The term, inbound marketing, coined by Halligan and his cofounder Dharmesh Shah, means the use of the web and social media to reinforce company brands and inform prospective customers with rich content while quantitatively measuring the customer’s progress toward making a purchase. Designed for the digital marketing team, Hubspot has positioned itself as the polar opposite of Salesforce and Oracle’s Sieble CRM, which are built to hammer marketing leads into revenue.
At last year’s conference, Halligan recounted his experience 20 years ago as a salesperson at Parametric Technology that was the inspiration for founding the company and building its marketing platform. At that time, he explained that the salesperson was a gatekeeper powerfully positioned between the customer and the product. Want product details? Call the sales person. Want a quote? Call the sales person. Want a meeting with the CEO? Call the sales person. But according to Halligan, now that the customer can connect with a seller via rich web content, social media, reviews, free downloads, and free trials, the salesperson is no longer a gatekeeper.
Hubspot’s CRM connects the digital history and activity of both the seller and buyer organization for the salesperson who may not have initiated any of it. When asales person makes or takes a call, it’s not really a cold call because the salesperson has at his or her fingertips the digital history of all the interactions between the two organizations, such as emails, website visits, calls, meetings, and webinars with added analytics measuring the customer’s readiness to buy.
Not many companies are going to tear out Salesforce, SugarCRM, or other CRM tomorrow and replace it with Hubspot’s offering overnight. And one could question Hubspot’s reasoning for entering the extremely saturated CRM market. But it makes sense.

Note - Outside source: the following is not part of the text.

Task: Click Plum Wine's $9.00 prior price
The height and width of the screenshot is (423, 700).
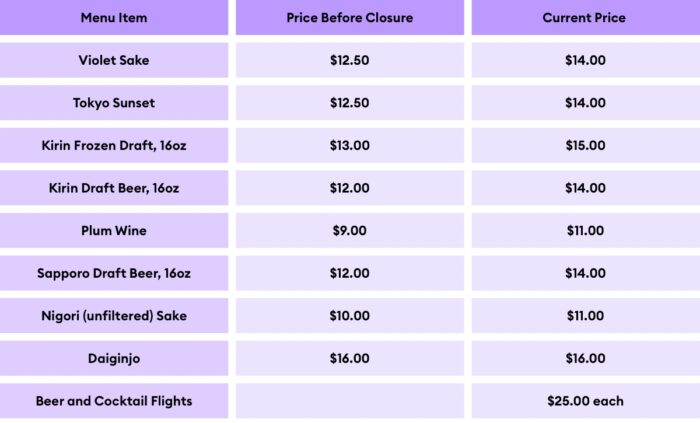Action: click(349, 231)

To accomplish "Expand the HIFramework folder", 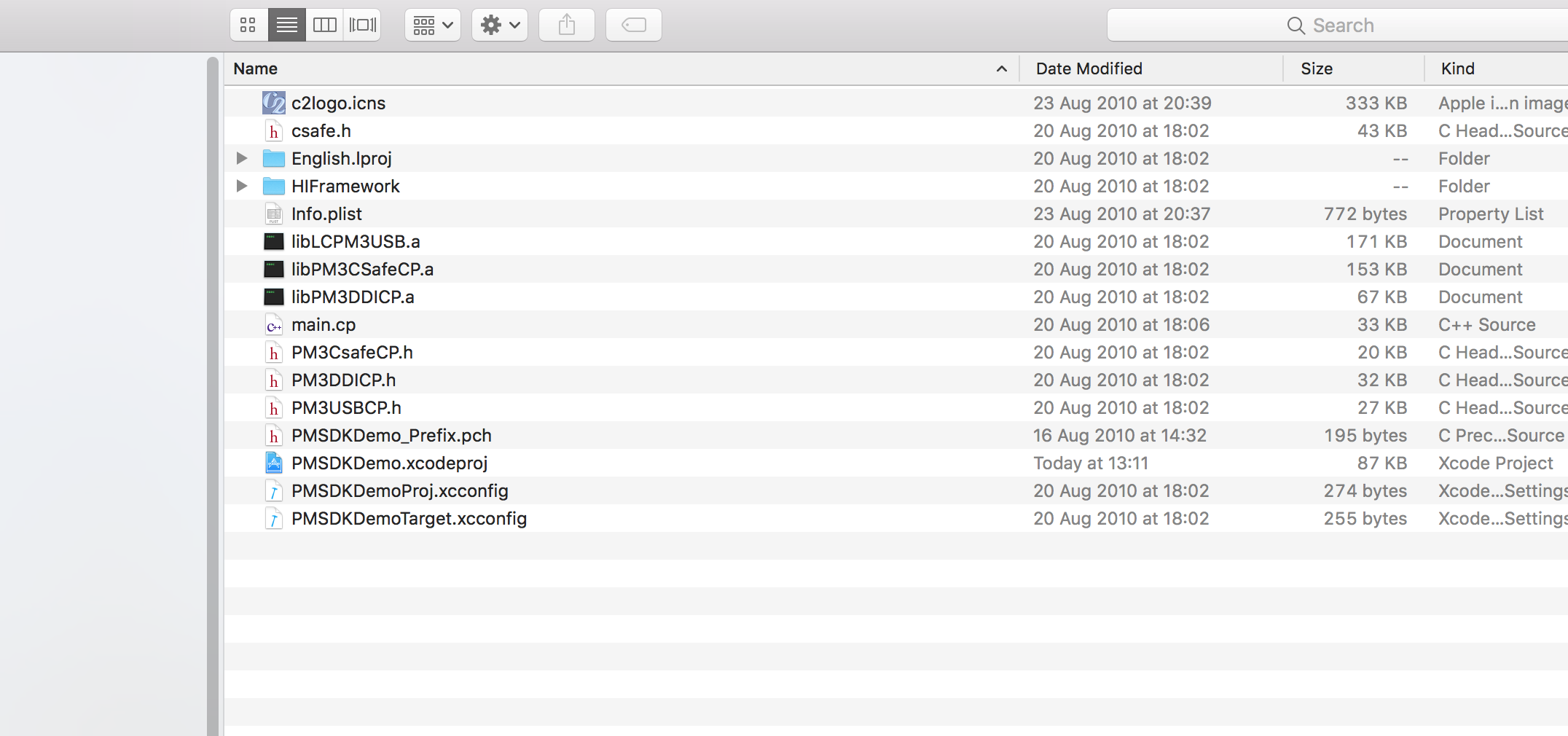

Hubspot addresses the marketing needs of small- and medium-sized businesses (SMB.) It’s not that the company won’t sell its products into the Fortune 1000, it’s just not their focus. For growing small companies, say a 50-person startup with five sales people and four marketing people without a CRM system, Hubspot CRM is great choice because it is integrated with Hubspot’s marketing platform and it is free. The choice might also save the company from hiring a second administrator to customize and integrate a third-party CRM system.
The SMB strategy is not too different than the approach of Braintree Payments, acquired by Ebay for $800 million about a year ago. Braintree focused on simplifying the integration of credit card payments into online and mobile ecommerce for SMBs that didn’t have the resources or experience to meet the stringent security requirements imposed by credit card companies. Most customers were small at the time, such as Uber and Air BnB, but grew into substantial companies. The same approach of growing with smaller companies could work for Hubspot. As a bonus, a Hubspot CRM system will block a CRM competitor such as Salesforce from selling a competing marketing platform.
It doesn’t look like Halligan and Shah have gone over to the dark side of cold calling and interruptions.